After six months and $1.8 billion, Quibi wants a new owner. That will be a hard sell.

After six months and $1.8 billion, Quibi wants a new owner. That will be a hard sell.

Quibi founder Jeffrey Katzenberg, left, and Quibi CEO Meg Whitman onstage at the Consumer Electronics Show, January 2020. | Robyn Beck/AFP via Getty Images

Quibi shows were supposed to be “quick bites.” But the company was supposed to last longer than this.

Quibi was supposed to be revolutionary: A video service that was supposed to fill the gap between YouTube and HBO by bringing short, “premium” clips starring celebrities like Liam Hemsworth and Chrissy Teigen to your phone, for a price.

But that was in the spring. Now, Quibi looks like it might be a fire sale: Just six months after launching — and after raising $1.8 billion — Quibi has started looking for a buyer.

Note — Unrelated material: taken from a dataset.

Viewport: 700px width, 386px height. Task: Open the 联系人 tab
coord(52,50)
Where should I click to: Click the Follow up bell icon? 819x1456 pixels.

It’s a stunning admission that the high-profile service hasn’t found enough traction to continue on its own.

Quibi CEO Meg Whitman and Quibi founder Jeffrey Katzenberg have already pitched at least one potential acquirer in the last week, industry sources told Recode. The Wall Street Journal previously reported that Quibi was considering options including a sale, raising more money, or going public by backing into a shell company.

Katzenberg declined to answer questions via email. His company insists, via a statement from a PR rep and in its pitch to would-be acquirers, that the service has had a successful launch, despite well-documented failures to attract users. The fact that it’s trying to find a buyer undercuts those arguments.

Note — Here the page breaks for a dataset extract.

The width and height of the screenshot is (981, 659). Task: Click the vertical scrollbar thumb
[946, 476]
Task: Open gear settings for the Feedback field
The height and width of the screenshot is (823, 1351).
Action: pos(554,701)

But the more practical question about Quibi now is what exactly a buyer would get. There’s some cash — a source familiar with the pitch says the company has said it has more than $200 million on-hand — as well as the tech Quibi built to bring its video to your phone. It’s particularly proud of what it calls its “turnstyle” system, where viewers can rotate their phone 90 degrees to see a different version of the video they were watching. Quibi’s engineering team might also be valuable to a certain kind of buyer.

Okay. But what about all those shows Quibi has? Those should be worth … something, right? Even if people didn’t watch them on Quibi, it’s possible to imagine they might watch them on a different service that already has lots of viewers.

Netflix, for instance, has demonstrated that once it takes a show and makes it available to its 200 million users, that show can become very popular, even if it wasn’t popular on its home network. Schitt’s Creek, the show that won seven Emmys, including for best comedy, last night, used to be on something called the Pop network, which you have likely never heard of — but Netflix made it a hit. Ditto for Cobra Kai, the Karate Kid spinoff which started out on YouTube but jumped to Netflix this summer and took off.

But the problem with that pitch when it comes to Quibi is that, in most cases, Quibi doesn’t actually own the shows it has paid for: It has licenses that last several years, at which point they go back to the companies that made them. (Disclosure: Vox Media produces shows for Quibi.)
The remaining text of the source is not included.